The wind from the last two days has abated and only the rain remains.  I put in on the Pequabuck in a cool, light sprinkle, the first of the "cold hands" days.  The water is up a little and a good current carries me the short meandering distance to the Farmington, where I turn upstream in to new waters.

The clouds have not peeled back as I had hoped for.  The yellow rain jacket that lives down deep in the bottom of my pack comes out and stays on even when the rain tapers off.

The current is swift in most places and fast in others with only a few slower pools.  I paddle, wade and eddy hop up the insides of the bends.  At the island, I portage the lower tip, the current in the main stem too fast at the top of the island and the current in the side channel too fast at the bottom.  Such busyness makes for few photos.

The bottom is cobbles and larger...glacial till to my eyes.  The rock paddle comes out in the shallow sections.

In an hour, I reach a broadening in the river, a pond maybe three quarters of a mile long.  It seems unnatural, out of character.  Machinery on river left tips off a gravel mining operation.  My guess it that the river was once narrower and previous gravel mining widened it.

At the top of the pond, I can see upstream to where the river is decidedly steeper.  There is a long whitewater section somewhere up there, and I'm pretty sure that I am looking at the bottom of it.  I turn back, finding a lone grebe in the pond, the only bird in the pond.  I can't ID it in the dim light, but I know that it's not a pied billed...just by the behavior.

The upstream hour takes under ten minutes to retrace.  My eyes see the distances between landmarks as much less than how I remembered them.  The time difference I understand, the visual effect is something much deeper.

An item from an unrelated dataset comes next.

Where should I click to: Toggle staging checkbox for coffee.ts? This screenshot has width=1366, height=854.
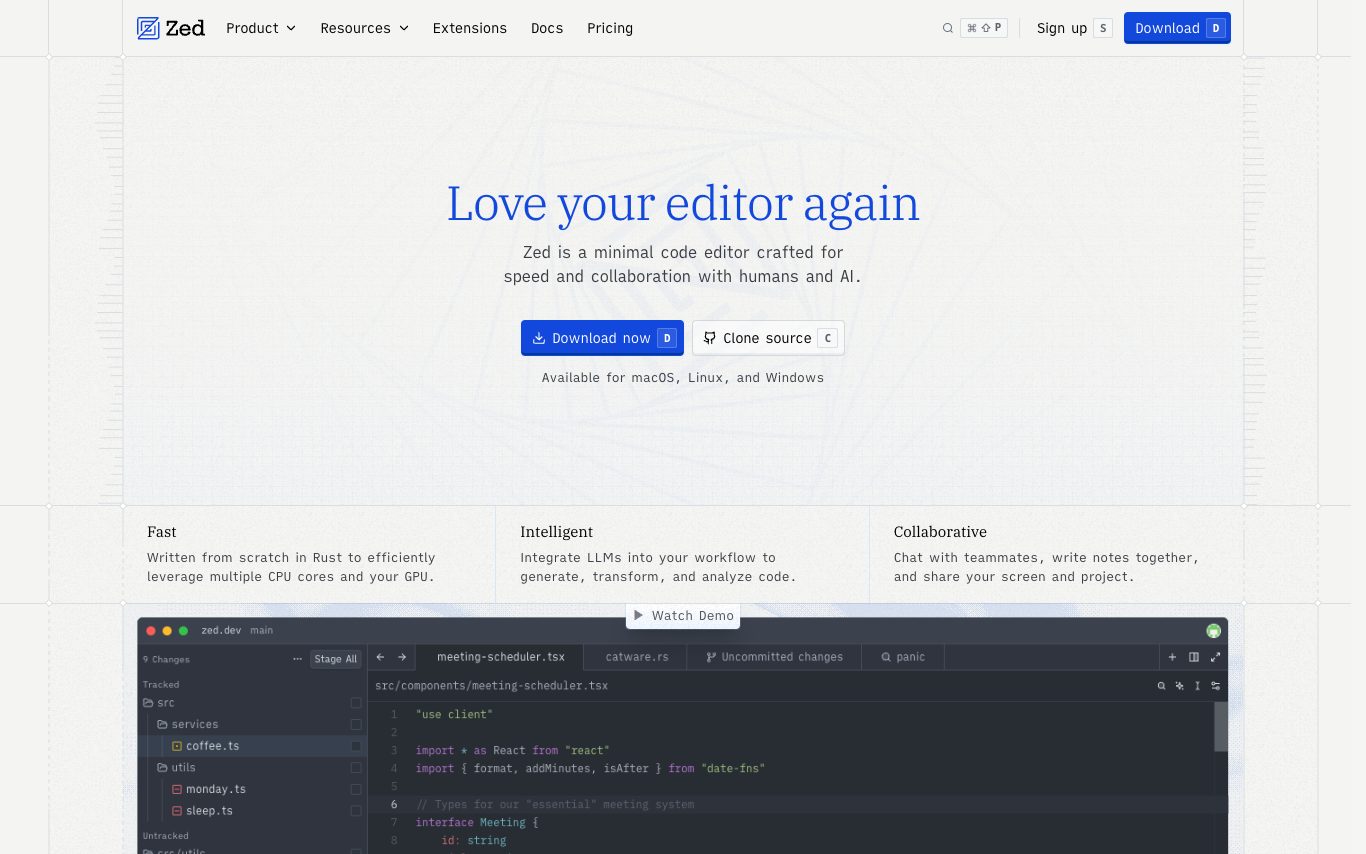356,746
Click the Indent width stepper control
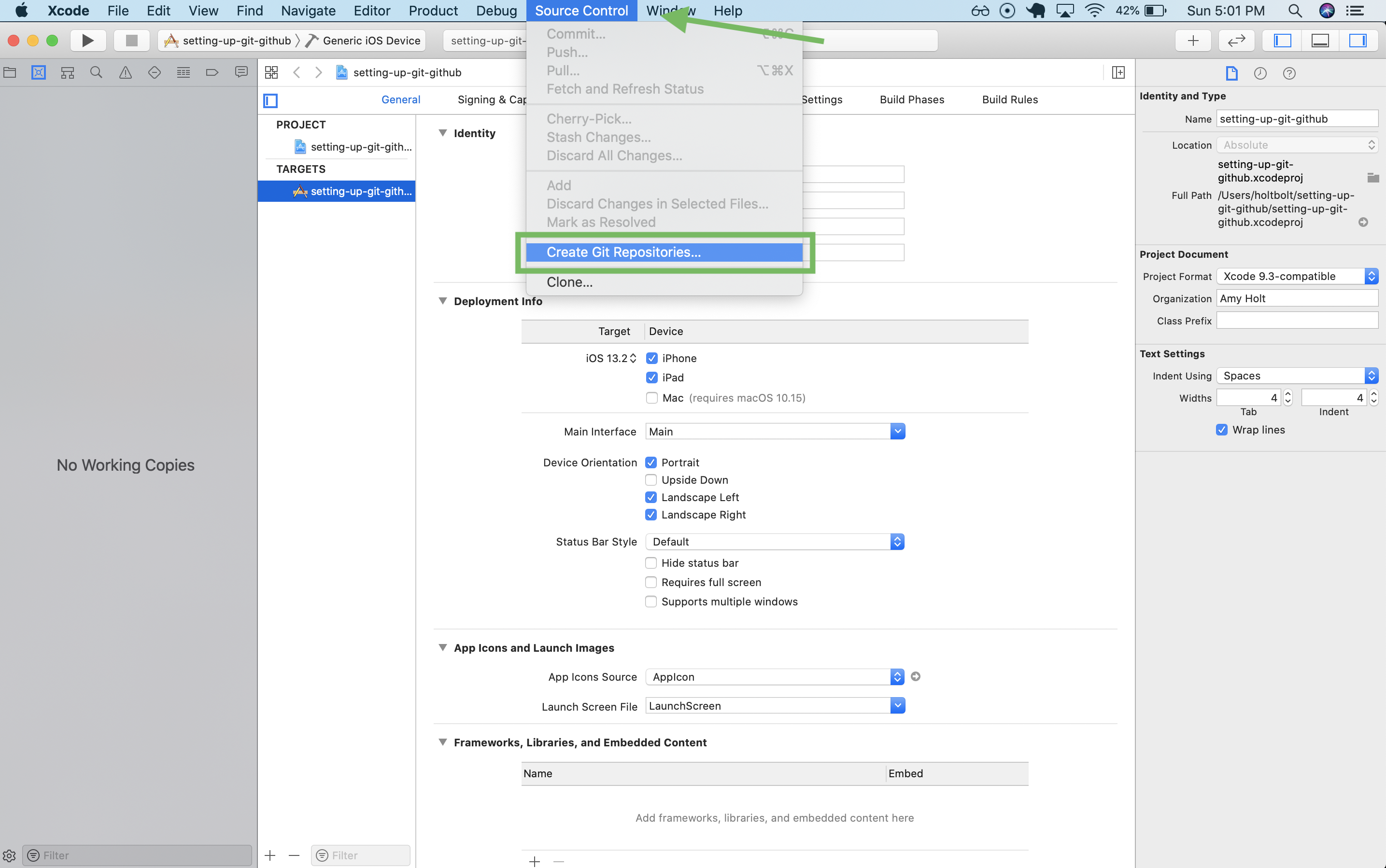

At the mouth of the Pequabuck are three to four hundred Canada geese in two, maybe three distinct flocks.  They are "wilds" on migration...they begin to honk as I near.  The sound is incredible, so many at once.  The heads go up high, the necks stretched out to get a better view.  Then half of them take off all at once, honking as they get airborne.  Then, the other half take off, and I turn back up the Pequabuck.